▶ [YOUR GOAL] Give the following records again in full and without alteration.
· · · · ·
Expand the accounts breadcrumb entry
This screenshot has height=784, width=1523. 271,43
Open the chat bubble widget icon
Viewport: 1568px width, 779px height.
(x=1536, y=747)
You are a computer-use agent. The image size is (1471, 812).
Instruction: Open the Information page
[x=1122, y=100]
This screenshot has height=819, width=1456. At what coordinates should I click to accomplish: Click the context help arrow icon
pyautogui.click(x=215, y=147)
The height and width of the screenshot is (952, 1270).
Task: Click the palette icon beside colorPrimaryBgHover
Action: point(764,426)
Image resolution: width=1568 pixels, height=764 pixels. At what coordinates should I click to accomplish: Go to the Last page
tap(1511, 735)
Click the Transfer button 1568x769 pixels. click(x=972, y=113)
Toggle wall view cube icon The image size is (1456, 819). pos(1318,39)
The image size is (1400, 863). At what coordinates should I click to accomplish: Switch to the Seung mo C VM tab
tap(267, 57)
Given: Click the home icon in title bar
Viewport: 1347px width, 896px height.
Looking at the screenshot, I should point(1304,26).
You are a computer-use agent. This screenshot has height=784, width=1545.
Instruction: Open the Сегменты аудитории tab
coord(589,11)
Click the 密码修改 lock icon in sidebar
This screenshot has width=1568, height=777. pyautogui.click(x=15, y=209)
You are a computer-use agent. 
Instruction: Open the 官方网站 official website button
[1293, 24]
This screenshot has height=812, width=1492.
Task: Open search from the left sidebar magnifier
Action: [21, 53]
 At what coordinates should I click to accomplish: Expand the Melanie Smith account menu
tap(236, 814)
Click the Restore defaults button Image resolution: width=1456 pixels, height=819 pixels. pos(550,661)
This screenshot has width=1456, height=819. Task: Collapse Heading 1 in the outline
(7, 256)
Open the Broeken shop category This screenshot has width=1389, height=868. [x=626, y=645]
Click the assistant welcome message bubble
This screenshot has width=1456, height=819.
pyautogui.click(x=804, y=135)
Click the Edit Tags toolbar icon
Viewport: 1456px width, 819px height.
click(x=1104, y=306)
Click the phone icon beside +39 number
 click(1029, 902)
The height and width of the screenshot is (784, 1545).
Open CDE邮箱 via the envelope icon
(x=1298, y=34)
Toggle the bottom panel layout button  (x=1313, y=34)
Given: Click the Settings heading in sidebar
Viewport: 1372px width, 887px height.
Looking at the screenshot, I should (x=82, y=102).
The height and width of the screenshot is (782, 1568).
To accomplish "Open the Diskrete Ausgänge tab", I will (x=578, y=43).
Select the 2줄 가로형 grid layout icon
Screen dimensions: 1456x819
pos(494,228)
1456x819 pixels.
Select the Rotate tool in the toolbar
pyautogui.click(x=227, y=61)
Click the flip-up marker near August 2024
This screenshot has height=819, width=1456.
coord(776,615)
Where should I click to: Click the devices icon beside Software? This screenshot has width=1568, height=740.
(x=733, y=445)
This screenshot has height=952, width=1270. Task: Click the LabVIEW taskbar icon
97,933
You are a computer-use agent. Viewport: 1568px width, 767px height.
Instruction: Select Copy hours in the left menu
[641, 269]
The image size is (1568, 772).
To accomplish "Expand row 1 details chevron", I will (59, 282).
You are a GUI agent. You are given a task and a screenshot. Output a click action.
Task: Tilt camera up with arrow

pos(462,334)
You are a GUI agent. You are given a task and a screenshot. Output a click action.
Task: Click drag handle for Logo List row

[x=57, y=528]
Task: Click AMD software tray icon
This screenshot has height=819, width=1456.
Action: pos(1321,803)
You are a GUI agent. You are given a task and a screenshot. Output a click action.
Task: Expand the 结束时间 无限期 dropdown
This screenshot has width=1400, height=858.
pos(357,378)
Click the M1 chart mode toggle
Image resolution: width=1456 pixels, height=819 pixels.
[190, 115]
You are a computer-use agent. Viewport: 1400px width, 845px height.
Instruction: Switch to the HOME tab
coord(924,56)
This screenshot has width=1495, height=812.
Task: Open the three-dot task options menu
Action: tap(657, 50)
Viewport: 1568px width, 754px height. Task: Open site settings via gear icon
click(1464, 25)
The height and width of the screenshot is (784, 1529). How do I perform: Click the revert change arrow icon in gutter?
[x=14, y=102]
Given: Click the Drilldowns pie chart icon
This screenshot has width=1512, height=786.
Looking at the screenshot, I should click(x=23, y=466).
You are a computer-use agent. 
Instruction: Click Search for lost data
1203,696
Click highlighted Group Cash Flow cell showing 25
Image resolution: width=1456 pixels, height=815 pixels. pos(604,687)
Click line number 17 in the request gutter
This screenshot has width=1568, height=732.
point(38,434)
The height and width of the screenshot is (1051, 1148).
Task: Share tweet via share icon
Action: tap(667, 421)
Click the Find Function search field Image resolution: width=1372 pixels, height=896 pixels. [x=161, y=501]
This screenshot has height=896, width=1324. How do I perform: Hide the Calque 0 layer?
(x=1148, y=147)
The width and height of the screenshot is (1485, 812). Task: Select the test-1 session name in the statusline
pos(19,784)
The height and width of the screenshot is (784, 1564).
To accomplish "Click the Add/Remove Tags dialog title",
· · · · ·
▶ [EXERCISE OUTPUT]
Expand the accounts breadcrumb entry
This screenshot has height=784, width=1523. 271,43
Open the chat bubble widget icon
Viewport: 1568px width, 779px height.
(x=1536, y=747)
You are a computer-use agent. The image size is (1471, 812).
Instruction: Open the Information page
[x=1122, y=100]
This screenshot has height=819, width=1456. At what coordinates should I click to accomplish: Click the context help arrow icon
pyautogui.click(x=215, y=147)
The height and width of the screenshot is (952, 1270).
Task: Click the palette icon beside colorPrimaryBgHover
Action: point(764,426)
Image resolution: width=1568 pixels, height=764 pixels. At what coordinates should I click to accomplish: Go to the Last page
tap(1511, 735)
Click the Transfer button 1568x769 pixels. click(x=972, y=113)
Toggle wall view cube icon The image size is (1456, 819). pos(1318,39)
The image size is (1400, 863). At what coordinates should I click to accomplish: Switch to the Seung mo C VM tab
tap(267, 57)
Given: Click the home icon in title bar
Viewport: 1347px width, 896px height.
Looking at the screenshot, I should point(1304,26).
You are a computer-use agent. This screenshot has height=784, width=1545.
Instruction: Open the Сегменты аудитории tab
coord(589,11)
Click the 密码修改 lock icon in sidebar
This screenshot has width=1568, height=777. pyautogui.click(x=15, y=209)
You are a computer-use agent. 
Instruction: Open the 官方网站 official website button
[1293, 24]
This screenshot has height=812, width=1492.
Task: Open search from the left sidebar magnifier
Action: [21, 53]
 At what coordinates should I click to accomplish: Expand the Melanie Smith account menu
tap(236, 814)
Click the Restore defaults button Image resolution: width=1456 pixels, height=819 pixels. pos(550,661)
This screenshot has width=1456, height=819. Task: Collapse Heading 1 in the outline
(7, 256)
Open the Broeken shop category This screenshot has width=1389, height=868. [x=626, y=645]
Click the assistant welcome message bubble
This screenshot has width=1456, height=819.
pyautogui.click(x=804, y=135)
Click the Edit Tags toolbar icon
Viewport: 1456px width, 819px height.
click(x=1104, y=306)
Click the phone icon beside +39 number
 click(1029, 902)
The height and width of the screenshot is (784, 1545).
Open CDE邮箱 via the envelope icon
(x=1298, y=34)
Toggle the bottom panel layout button  (x=1313, y=34)
Given: Click the Settings heading in sidebar
Viewport: 1372px width, 887px height.
Looking at the screenshot, I should (x=82, y=102).
The height and width of the screenshot is (782, 1568).
To accomplish "Open the Diskrete Ausgänge tab", I will (x=578, y=43).
Select the 2줄 가로형 grid layout icon
Screen dimensions: 1456x819
pos(494,228)
1456x819 pixels.
Select the Rotate tool in the toolbar
pyautogui.click(x=227, y=61)
Click the flip-up marker near August 2024
This screenshot has height=819, width=1456.
coord(776,615)
Where should I click to: Click the devices icon beside Software? This screenshot has width=1568, height=740.
(x=733, y=445)
This screenshot has height=952, width=1270. Task: Click the LabVIEW taskbar icon
97,933
You are a computer-use agent. Viewport: 1568px width, 767px height.
Instruction: Select Copy hours in the left menu
[641, 269]
The image size is (1568, 772).
To accomplish "Expand row 1 details chevron", I will (59, 282).
You are a GUI agent. You are given a task and a screenshot. Output a click action.
Task: Tilt camera up with arrow

pos(462,334)
You are a GUI agent. You are given a task and a screenshot. Output a click action.
Task: Click drag handle for Logo List row

[x=57, y=528]
Task: Click AMD software tray icon
This screenshot has height=819, width=1456.
Action: pos(1321,803)
You are a GUI agent. You are given a task and a screenshot. Output a click action.
Task: Expand the 结束时间 无限期 dropdown
This screenshot has width=1400, height=858.
pos(357,378)
Click the M1 chart mode toggle
Image resolution: width=1456 pixels, height=819 pixels.
[190, 115]
You are a computer-use agent. Viewport: 1400px width, 845px height.
Instruction: Switch to the HOME tab
coord(924,56)
This screenshot has width=1495, height=812.
Task: Open the three-dot task options menu
Action: tap(657, 50)
Viewport: 1568px width, 754px height. Task: Open site settings via gear icon
click(1464, 25)
The height and width of the screenshot is (784, 1529). How do I perform: Click the revert change arrow icon in gutter?
[x=14, y=102]
Given: Click the Drilldowns pie chart icon
This screenshot has width=1512, height=786.
Looking at the screenshot, I should click(x=23, y=466).
You are a computer-use agent. 
Instruction: Click Search for lost data
1203,696
Click highlighted Group Cash Flow cell showing 25
Image resolution: width=1456 pixels, height=815 pixels. pos(604,687)
Click line number 17 in the request gutter
This screenshot has width=1568, height=732.
point(38,434)
The height and width of the screenshot is (1051, 1148).
Task: Share tweet via share icon
Action: tap(667, 421)
Click the Find Function search field Image resolution: width=1372 pixels, height=896 pixels. [x=161, y=501]
This screenshot has height=896, width=1324. How do I perform: Hide the Calque 0 layer?
(x=1148, y=147)
The width and height of the screenshot is (1485, 812). Task: Select the test-1 session name in the statusline
pos(19,784)
The height and width of the screenshot is (784, 1564).
To accomplish "Click the Add/Remove Tags dialog title",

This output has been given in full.